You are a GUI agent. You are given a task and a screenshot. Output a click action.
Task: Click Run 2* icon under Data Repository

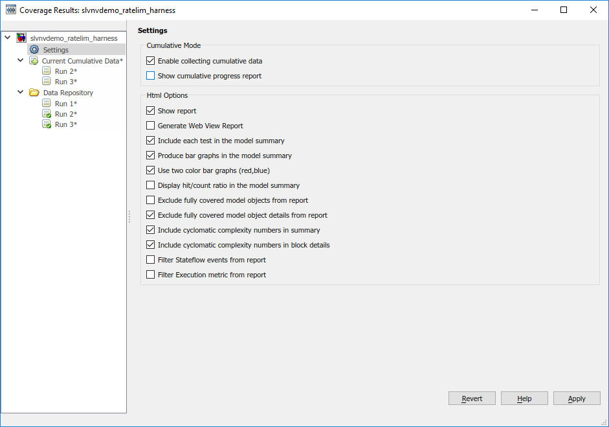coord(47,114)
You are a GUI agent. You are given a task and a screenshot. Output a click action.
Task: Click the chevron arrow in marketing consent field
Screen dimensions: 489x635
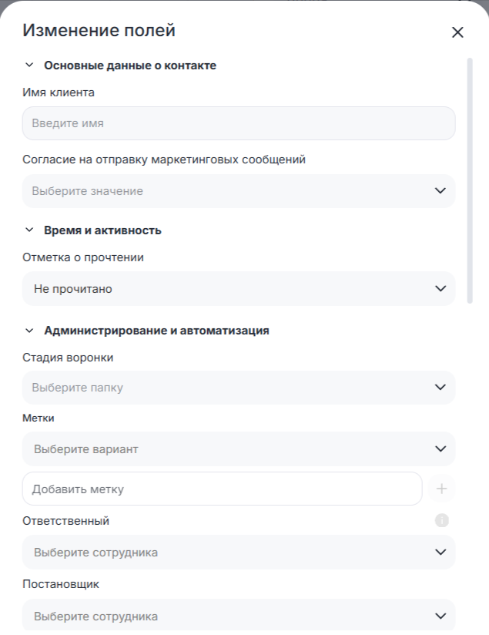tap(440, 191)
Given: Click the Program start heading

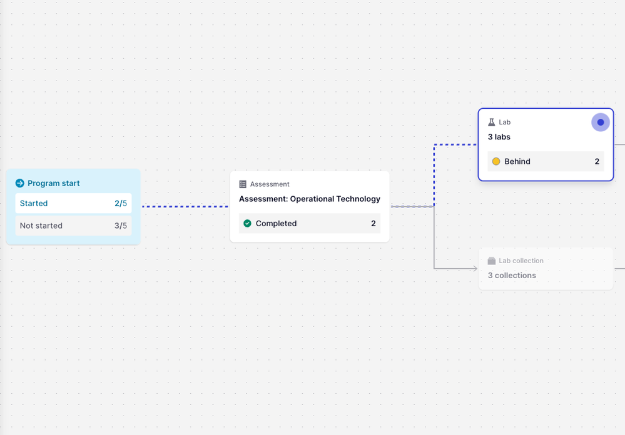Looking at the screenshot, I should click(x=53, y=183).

----------------

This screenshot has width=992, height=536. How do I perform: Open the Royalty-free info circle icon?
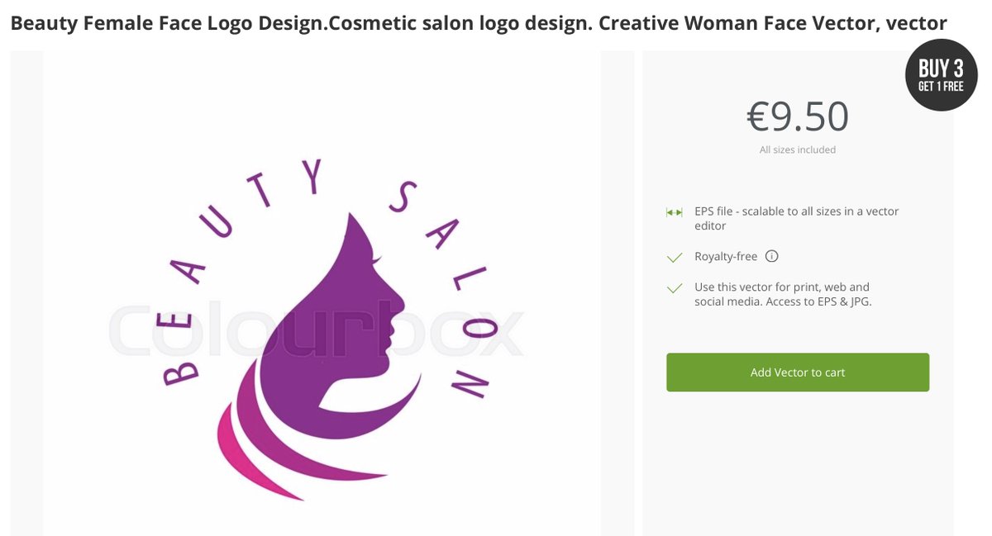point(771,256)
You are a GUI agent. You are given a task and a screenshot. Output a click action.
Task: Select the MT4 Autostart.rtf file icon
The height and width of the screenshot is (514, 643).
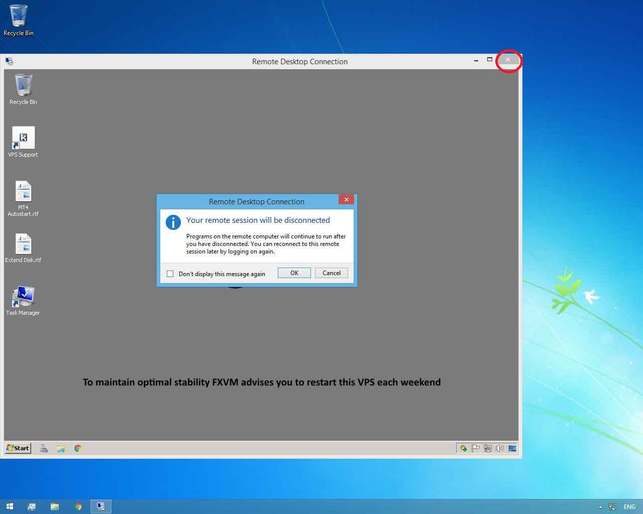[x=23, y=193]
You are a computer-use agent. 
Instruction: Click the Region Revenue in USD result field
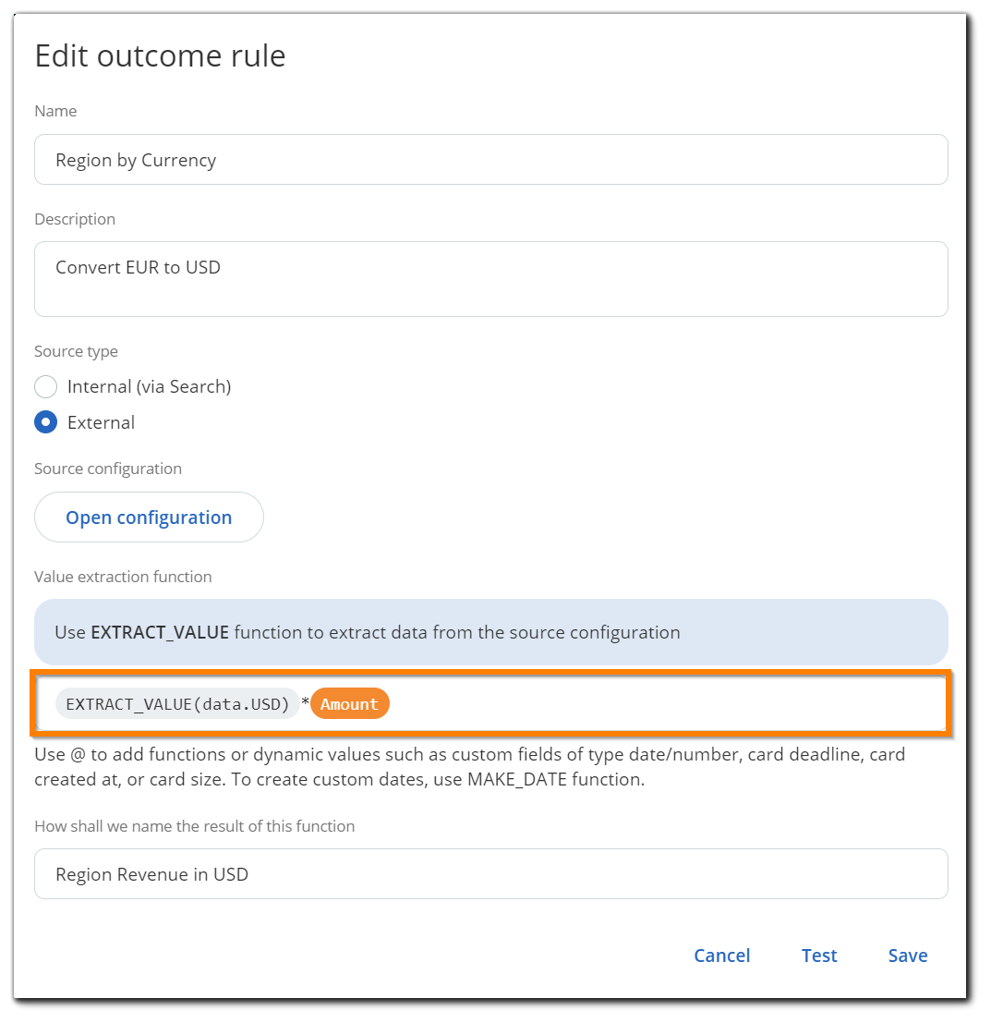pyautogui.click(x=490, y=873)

----------------

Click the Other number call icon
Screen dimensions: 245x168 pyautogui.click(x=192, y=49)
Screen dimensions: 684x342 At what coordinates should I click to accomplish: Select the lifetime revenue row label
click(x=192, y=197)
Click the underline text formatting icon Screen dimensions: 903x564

----------------

Directions: Look above for the line that contains "Click the Other number call icon". Starting there, transcribe every line exactly until you have copied the line that contains "Click the underline".

Task output:
Click the Other number call icon
Screen dimensions: 245x168 pyautogui.click(x=192, y=49)
Screen dimensions: 684x342 At what coordinates should I click to accomplish: Select the lifetime revenue row label
click(x=192, y=197)
Click the underline text formatting icon Screen dimensions: 903x564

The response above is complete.